Supporting investigative reporting projects around the world

  • Next Deadline: Feb. 4, 2019 (11:59 pm Eastern)

  • Hidden Victims: Pakistan’s Incest Survivors

    “‘Don’t tell anybody.'” It’s a common phrase for victims of sexual abuse in Pakistan to hear from their mothers. … “[I]f a mother learns that her husband is sexually molesting her daughters, she has nowhere to turn because there is little to no state assistance for battered women in Pakistan if they chose not to live with their husbands. … Even if [incest victims] do get in front of a court, they are often are encouraged, sometimes even by the judges, to settle the matter out of court for the honor of the family, through a process dubbed as ‘compromise,’ by accepting a sum of money in exchange for silence. This compromise, [Manizeh Bano, Executive Director of a Pakistan-based NGO called Sahil] says, has been the biggest challenge her organization faces in bringing the perpetrators to  justice. After spending months working with the victim, in most cases, families ‘compromise,’ ensuring that the perpetrator is never convicted for his crime.” View the video and read the full report by Habiba Nosheen in The Atlantic. Listen to the report on PRI’s The World. Hilke Schellmann also contributed.

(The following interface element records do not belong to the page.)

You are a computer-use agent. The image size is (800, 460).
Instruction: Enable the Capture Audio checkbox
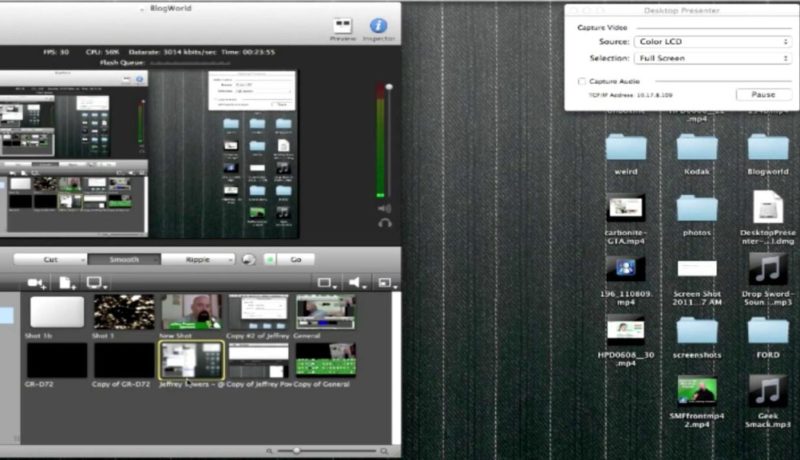tap(582, 81)
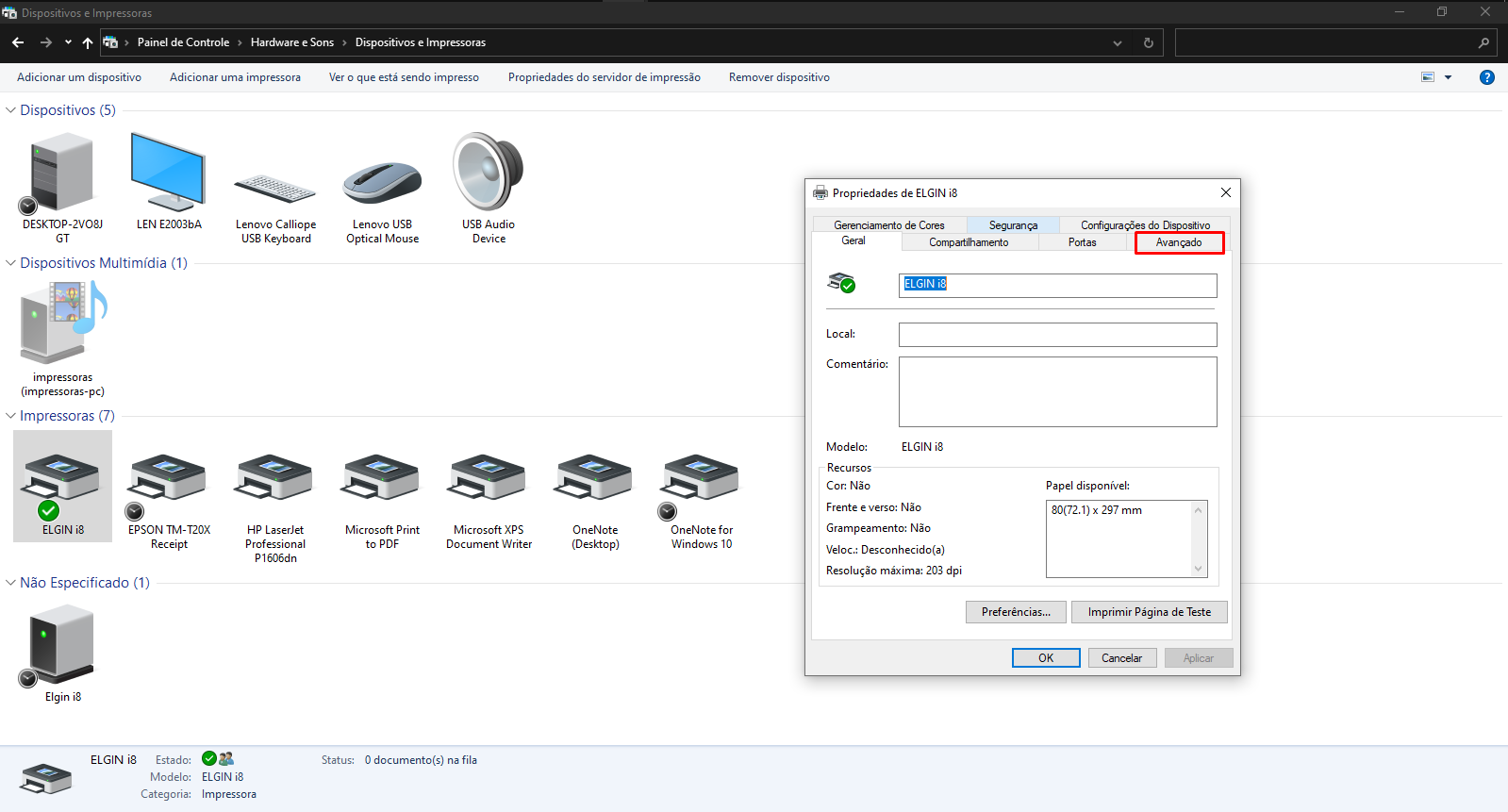
Task: Select the Microsoft XPS Document Writer printer
Action: pos(489,478)
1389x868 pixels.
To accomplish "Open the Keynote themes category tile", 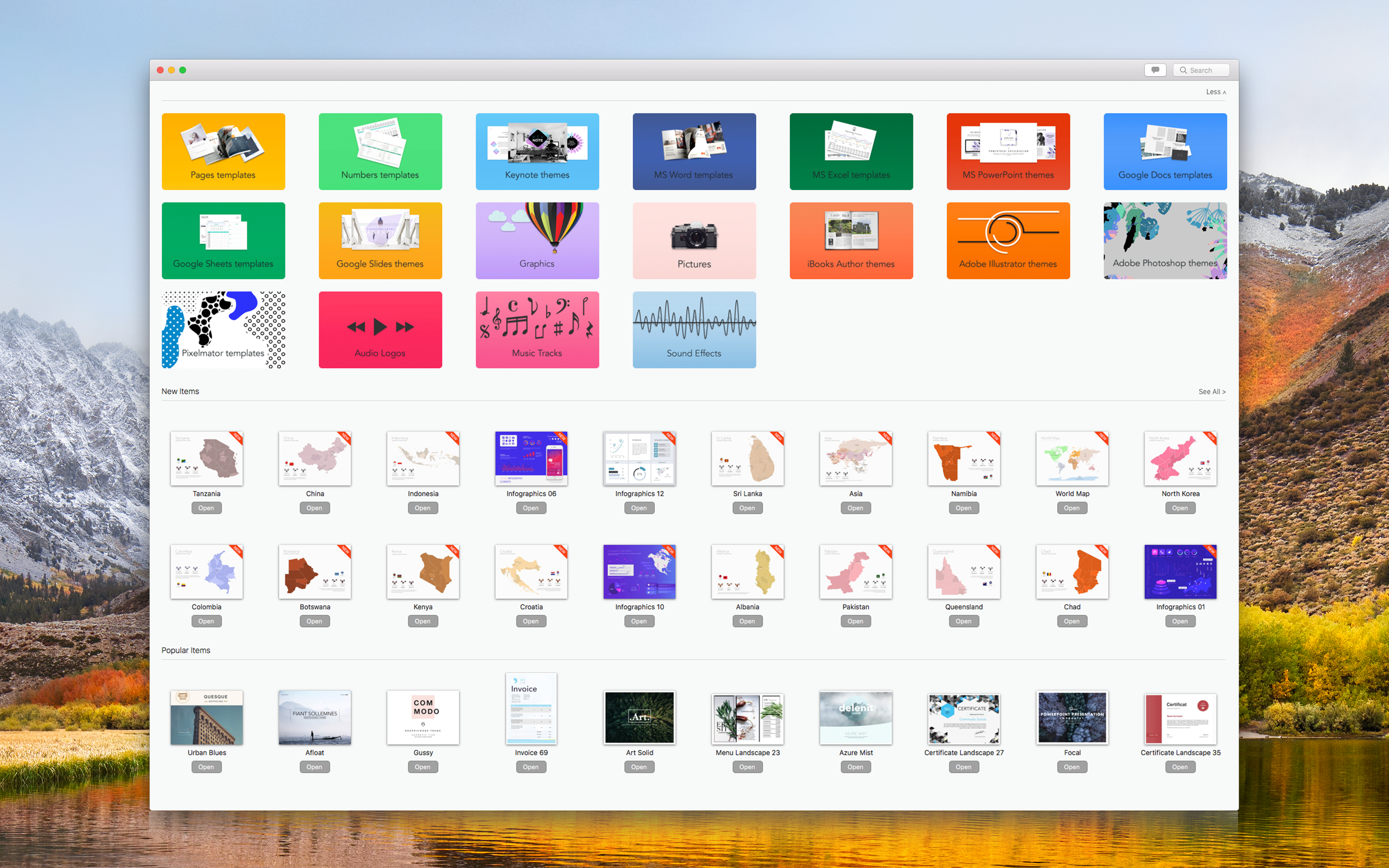I will pyautogui.click(x=537, y=151).
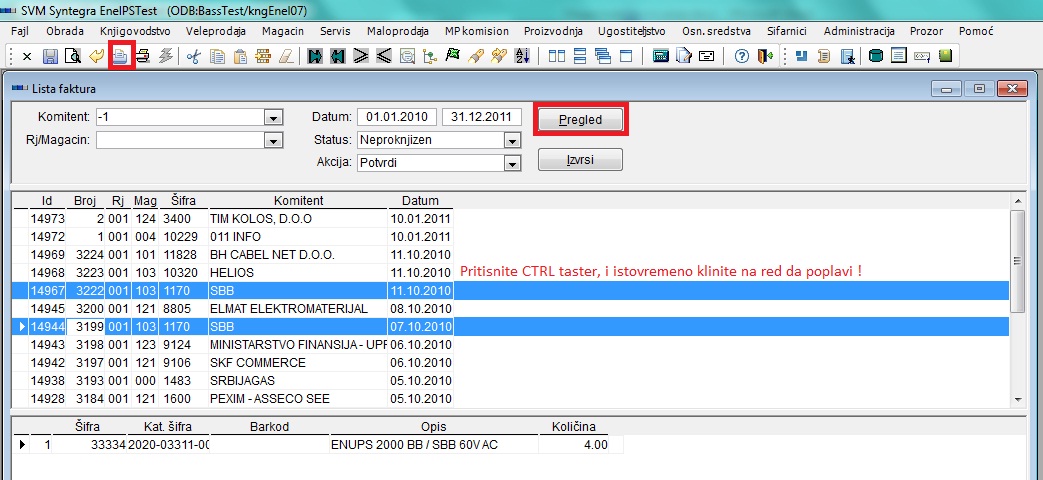Click the calculator icon in the toolbar
The height and width of the screenshot is (480, 1043).
pos(661,56)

    Buddhists Take Up Arms in Thailand

    Reporting for Newsweek/Daily Beast, Brendan Brady finds A deadly Thai insurgency has Buddhists scrambling for guns:  “HuaHui, a long-bearded villager, exemplifies the kind of self-appointed power that the militia system offers Buddhists. At the entrance to his restaurant, he sits behind a makeshift bunker, holding an M-15 assault rifle. He keeps a cache of weapons on hand, along with special bullets designed to overcome ‘the voodoo of insurgents.'” … Even Buddhist temples have become militarized, Brady reports. “The abbot of one southern village recently asked soldiers stationed inside his temple to relocate. “’It affected our image. Buddhism is a peaceful religion, and a temple must remain a peaceful place.’” …

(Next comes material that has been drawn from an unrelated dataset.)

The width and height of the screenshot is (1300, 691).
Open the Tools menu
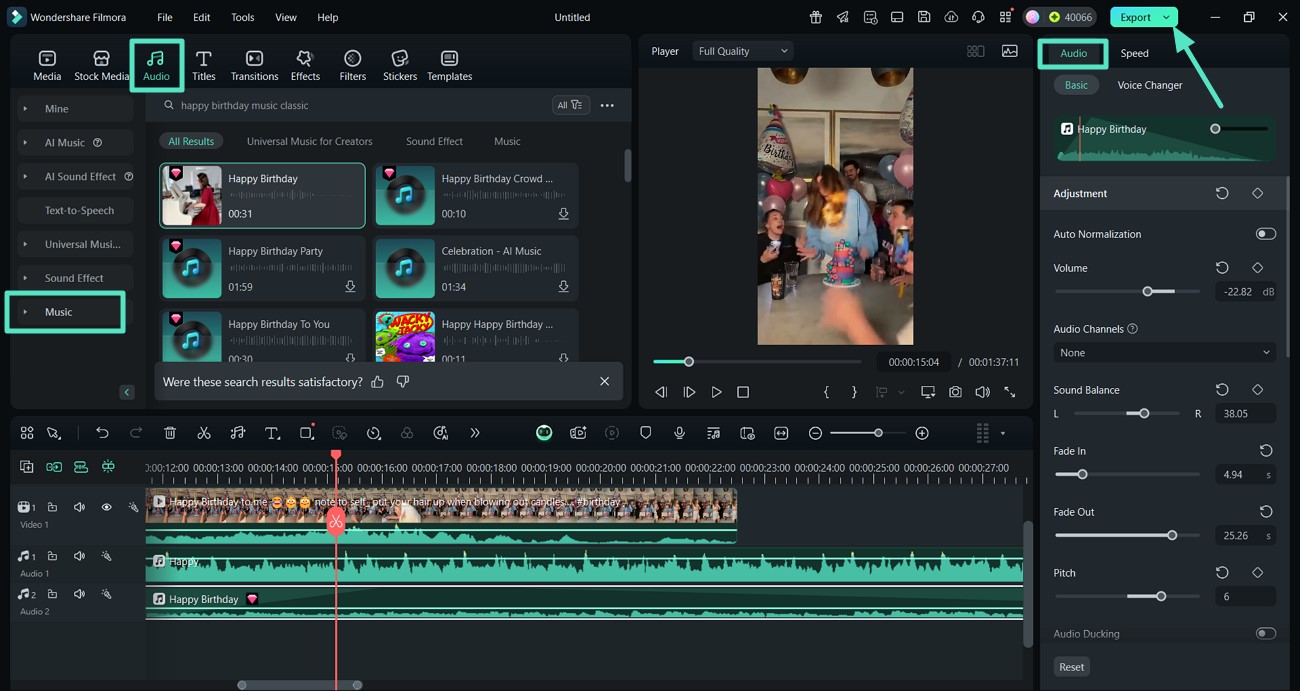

    “But, facing shadowy and omnipresent insurgents who are increasingly brazen in their methods, Buddhist communities may be less likely to move away from firepower. The consequences of their position, worries [Srisompob Jitpiromsri, the head of Deep South Watch], might be only that they will be forced to double down on it. ‘Die-hard is their mentality.’”

     

    Grantees Win Sigma Delta Chi Awards

    Fund for Investigative Journalism grantees have won 2011 Sigma Delta Chi awards from the Society of Professional Journalists, in two categories.

    For Investigative Reporting (non-daily publication), Rebekah L. Cowell, won an award for her “Waste Land” series in The Independent Weekly (Durham NC).  Cowell investigated how low income and minority communities get stuck with other people’s waste in the form of city dumps, landfills, waste transfer stations, and hazardous waste sites.

    For Magazine Investigative Reporting (Regional/Local Circulation), Kelly Virella, Marc Fader, Anthony Smyrski, and Jarrett Murphy won an award for their “Behind Bars” series in City Limits (New York City). The investigation found that some prison staff never face consequences such as prosecution or loss of job for sexually abusing inmates, and that some guards have even conceived children with women prisoners.

    The Fund is proud to have supported their work, and congratulates both sets of winners.

    Jason Berry Wins IRE Book Award

    Render Unto Rome: The Secret Life of Money in the Catholic Church, by Jason Berry, has won the prestigious IRE Book Award for 2011. Berry wrote the book with a grant from the Fund for Investigative Journalism. The judges of the annual awards contest sponsored by Investigative Reporters and Editors (IRE) praised the book with these comments: “Author Jason Berry delves deeply into a topic few have examined – the secretive finances of the Roman Catholic Church. Using voluminous background research that takes the reader back centuries, Berry uncovers abuses of the trust of church members by influential bishops who diverted funds intended for philanthropic purposes into accounts used for plugging Vatican operating deficits or defending priests accused of pedophilia. Berry details how the modern church is systematically closing churches in poorer parishes while at the same time opening churches in affluent suburbs where the weekly ‘take’ is greater. The author makes extensive use of public documents, leaked parish records, trial transcripts, interviews and a wide range of published reporting to paint a complete picture of a heretofore secret network of church financial dealings. For shining a bright light on the shenanigans and inner workings of the Catholic Church, IRE honors Jason Berry and ‘Render Unto Rome.'” Investigative Reporters and Editors is a nonprofit professional organization dedicated to training and supporting investigative journalists around the world.